A Cost Model for Selecting Checkpoint Positions in Time Warp Parallel Simulation

  • Authors:
  • Francesco Quaglia

  • Affiliations:
  • Univ. di Roma “La Sapienza,”, Roma, Italy

  • Venue:
  • IEEE Transactions on Parallel and Distributed Systems
  • Year:
  • 2001

Quantified Score

Hi-index 0.01

Visualization

Abstract

Recent papers have shown that the performance of Time Warp simulators can be improved by appropriately selecting the positions of checkpoints, instead of taking them on a periodic basis. In this paper, we present a checkpointing technique in which the selection of the positions of checkpoints is based on a checkpointing-recovery cost model. Given the current state $S$, the model determines the convenience of recording $S$ as a checkpoint before the next event is executed. This is done by taking into account the position of the last taken checkpoint, the granularity (i.e., the execution time) of intermediate events, and using an estimate of the probability that $S$ will have to be restored due to rollback in the future of the execution.

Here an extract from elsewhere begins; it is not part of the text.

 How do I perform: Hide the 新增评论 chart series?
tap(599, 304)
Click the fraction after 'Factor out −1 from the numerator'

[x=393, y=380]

A synthetic benchmark in different configurations is used for evaluating and comparing this approach to classical periodic techniques. As a testing environment we used a cluster of PCs connected through a Myrinet switch coupled with a fast communication layer specifically designed to exploit the potential of this type of switch. The obtained results point out that our solution allows faster execution and, in some cases, exhibits the additional advantage that less memory is required for recording state vectors. This possibly contributes to further performance improvements when memory is a critical resource for the specific application. A performance study for the case of a cellular phone system simulation is finally reported to demonstrate the effectiveness of this solution for a real world application.